* TASK DIRECTIONS:
Retype word for word the stretch of entries below from the line that has "Service client (121, 2397)" through the line that has "vp@shkola800.ru", and omit the pictures.

* LISTED ENTRIES:
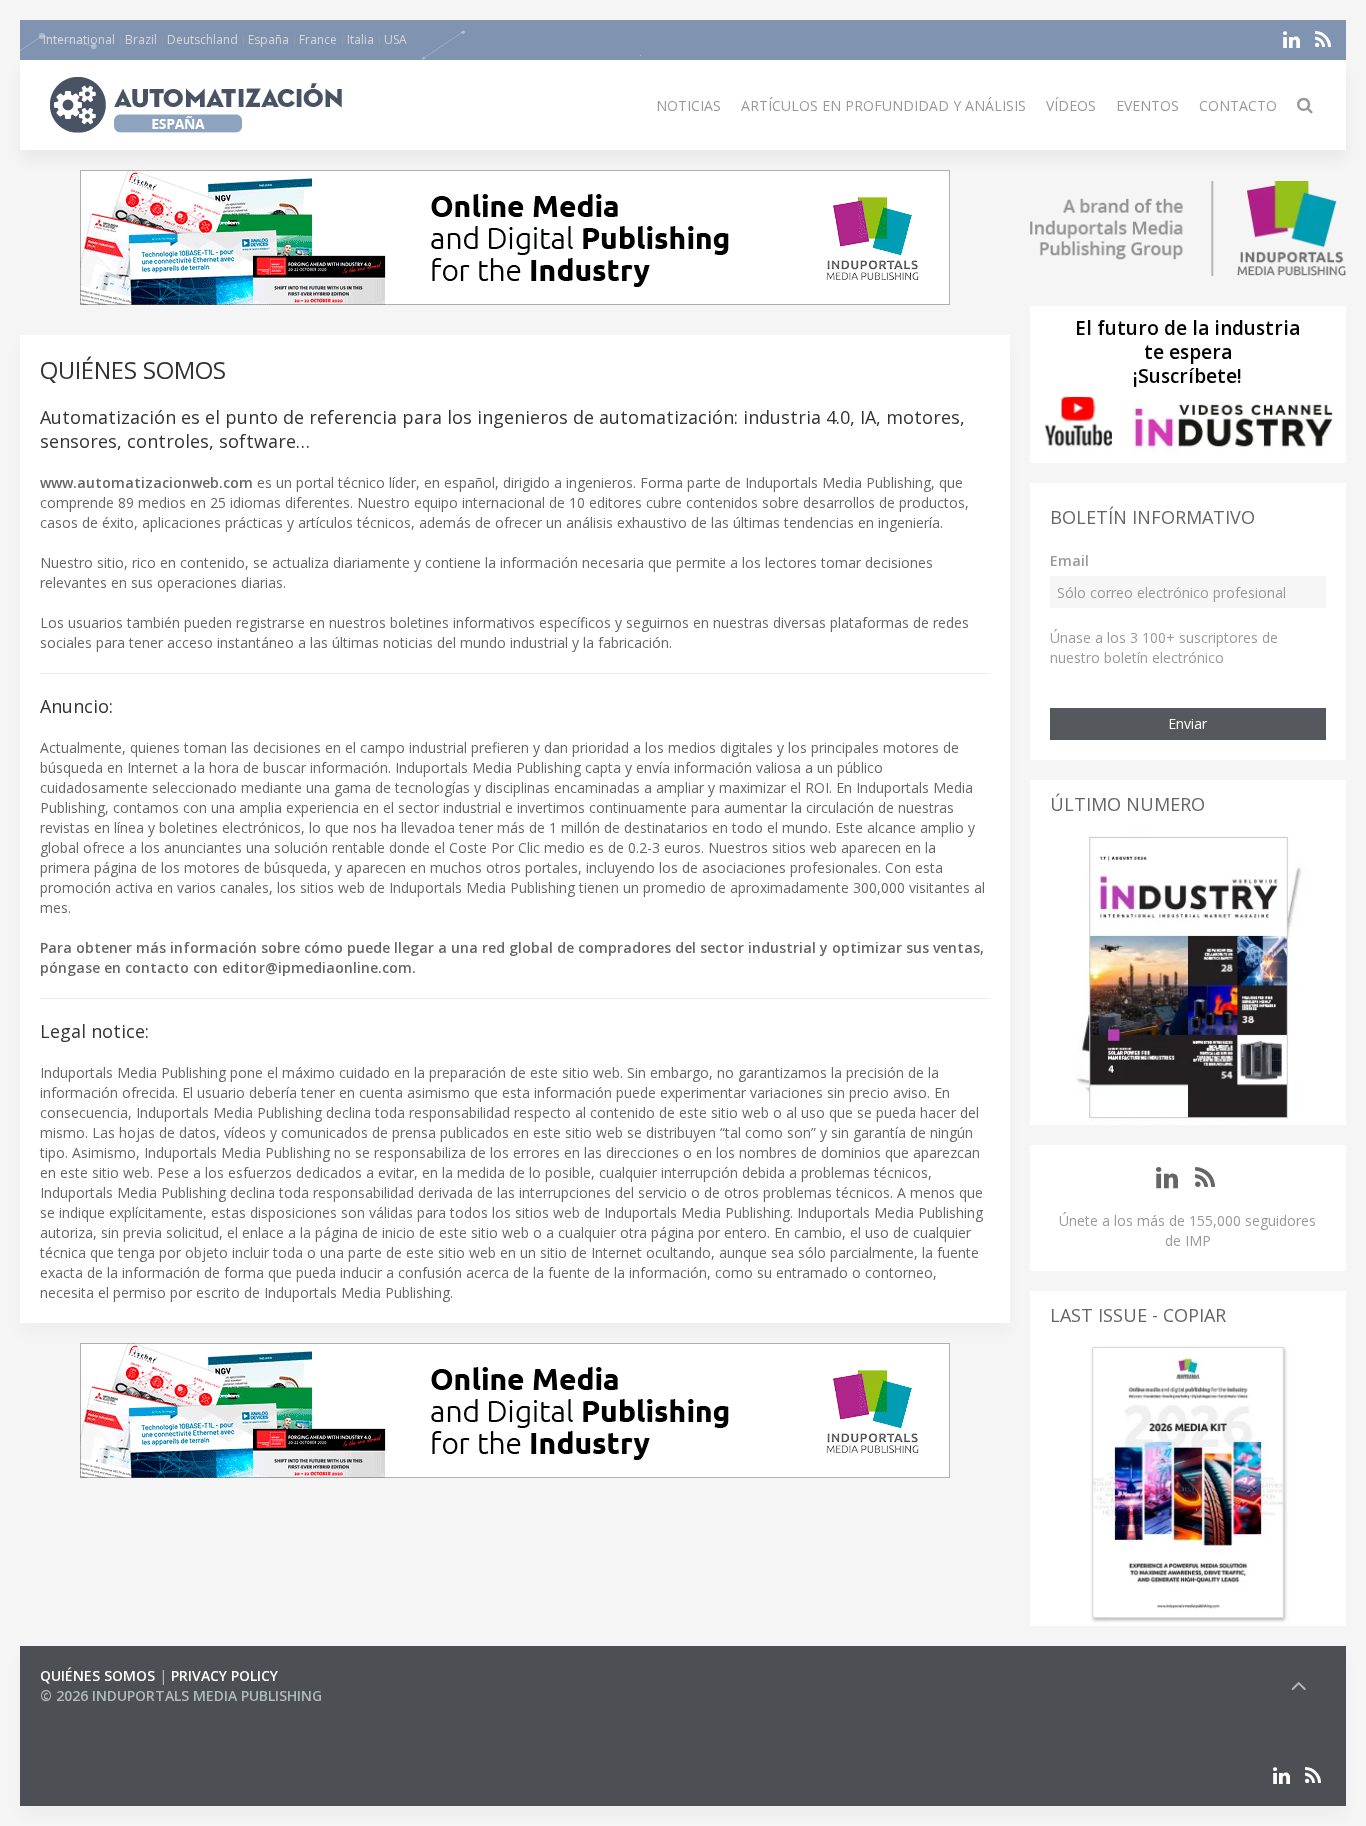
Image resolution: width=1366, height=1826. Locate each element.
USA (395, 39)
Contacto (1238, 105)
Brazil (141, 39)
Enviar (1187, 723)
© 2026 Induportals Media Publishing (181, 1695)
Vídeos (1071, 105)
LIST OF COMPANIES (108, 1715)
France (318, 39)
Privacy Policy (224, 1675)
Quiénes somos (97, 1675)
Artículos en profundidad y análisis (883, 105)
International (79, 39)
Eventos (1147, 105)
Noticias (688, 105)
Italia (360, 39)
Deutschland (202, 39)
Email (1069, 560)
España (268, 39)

==

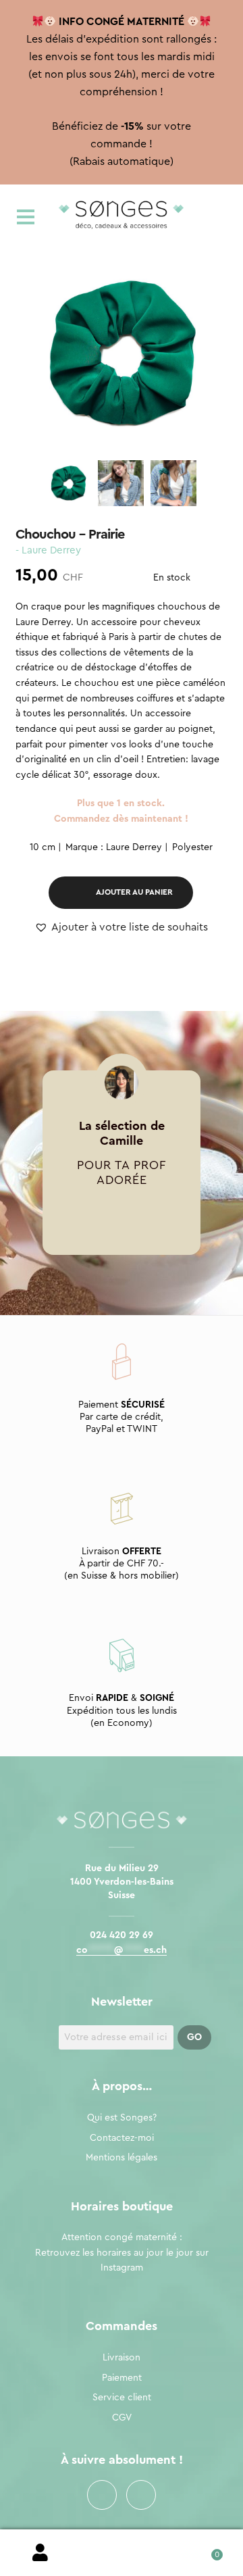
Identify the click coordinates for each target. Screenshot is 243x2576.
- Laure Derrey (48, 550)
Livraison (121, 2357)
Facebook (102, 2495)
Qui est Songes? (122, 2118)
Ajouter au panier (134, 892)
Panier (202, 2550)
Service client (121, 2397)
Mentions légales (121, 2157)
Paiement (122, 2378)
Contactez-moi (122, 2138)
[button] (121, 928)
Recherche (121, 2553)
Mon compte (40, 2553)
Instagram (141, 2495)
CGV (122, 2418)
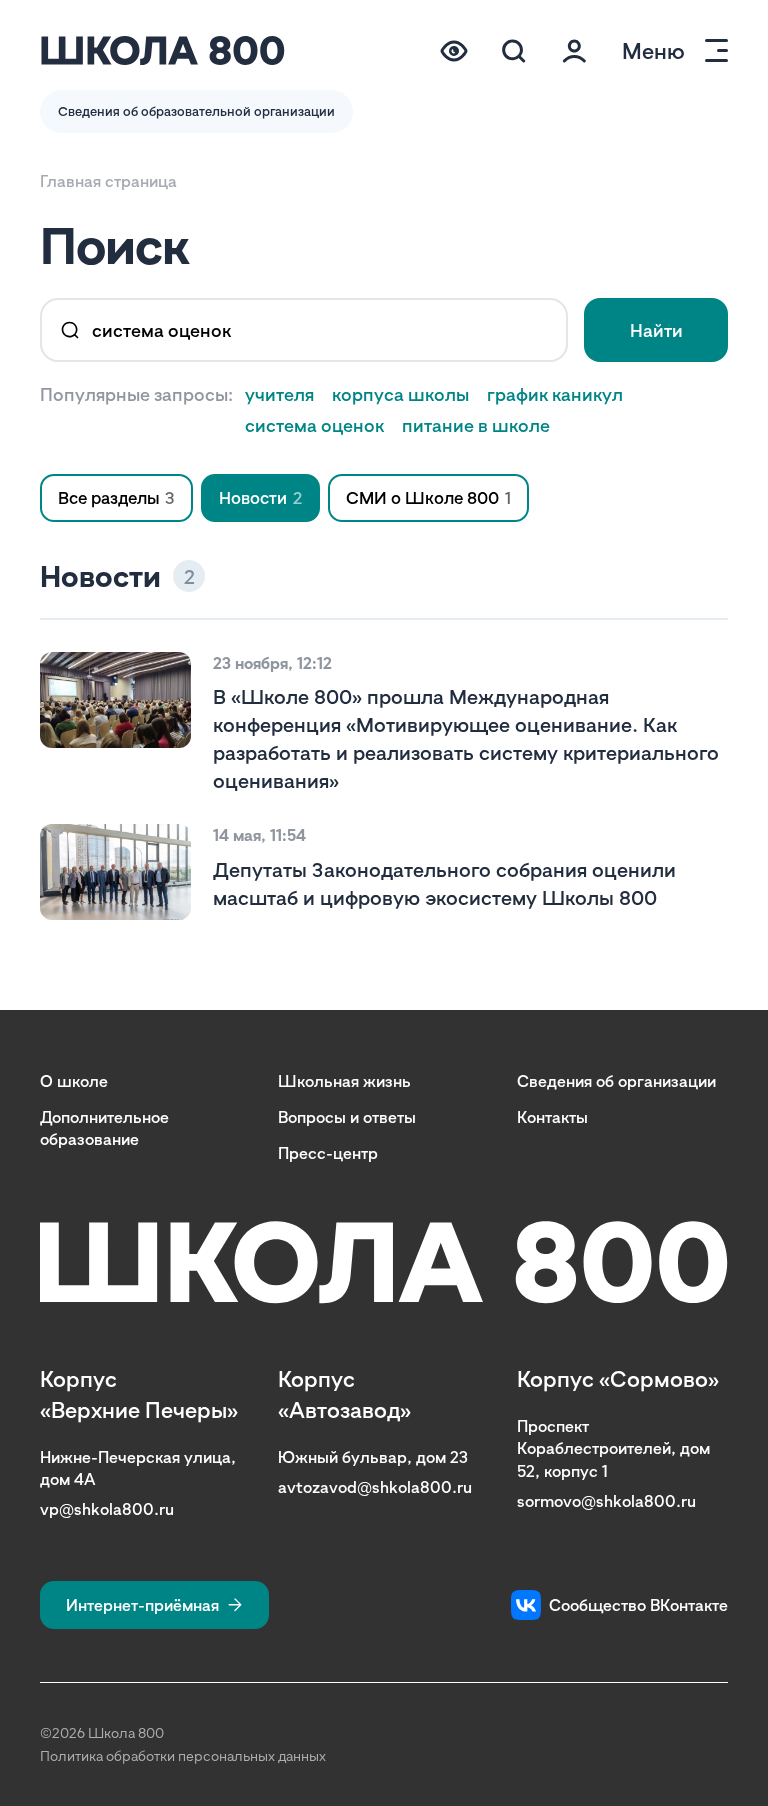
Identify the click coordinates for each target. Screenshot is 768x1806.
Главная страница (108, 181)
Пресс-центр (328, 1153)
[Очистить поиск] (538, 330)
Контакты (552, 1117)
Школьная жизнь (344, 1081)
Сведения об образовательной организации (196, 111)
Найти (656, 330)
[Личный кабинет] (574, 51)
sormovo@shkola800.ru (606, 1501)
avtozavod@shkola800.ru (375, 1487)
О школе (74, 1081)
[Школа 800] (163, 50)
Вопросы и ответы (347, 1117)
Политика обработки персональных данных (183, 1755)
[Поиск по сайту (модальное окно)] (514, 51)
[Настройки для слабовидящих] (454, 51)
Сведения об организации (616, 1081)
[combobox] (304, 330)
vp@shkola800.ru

* SOLUTION TO THIS PROBLEM:
Service client (121, 2397)
Mentions légales (121, 2157)
Paiement (122, 2378)
Contactez-moi (122, 2138)
[button] (121, 928)
Recherche (121, 2553)
Mon compte (40, 2553)
Instagram (141, 2495)
CGV (122, 2418)
Identify the click coordinates for each target. Screenshot is 768x1806.
Главная страница (108, 181)
Пресс-центр (328, 1153)
[Очистить поиск] (538, 330)
Контакты (552, 1117)
Школьная жизнь (344, 1081)
Сведения об образовательной организации (196, 111)
Найти (656, 330)
[Личный кабинет] (574, 51)
sormovo@shkola800.ru (606, 1501)
avtozavod@shkola800.ru (375, 1487)
О школе (74, 1081)
[Школа 800] (163, 50)
Вопросы и ответы (347, 1117)
Политика обработки персональных данных (183, 1755)
[Поиск по сайту (модальное окно)] (514, 51)
[Настройки для слабовидящих] (454, 51)
Сведения об организации (616, 1081)
[combobox] (304, 330)
vp@shkola800.ru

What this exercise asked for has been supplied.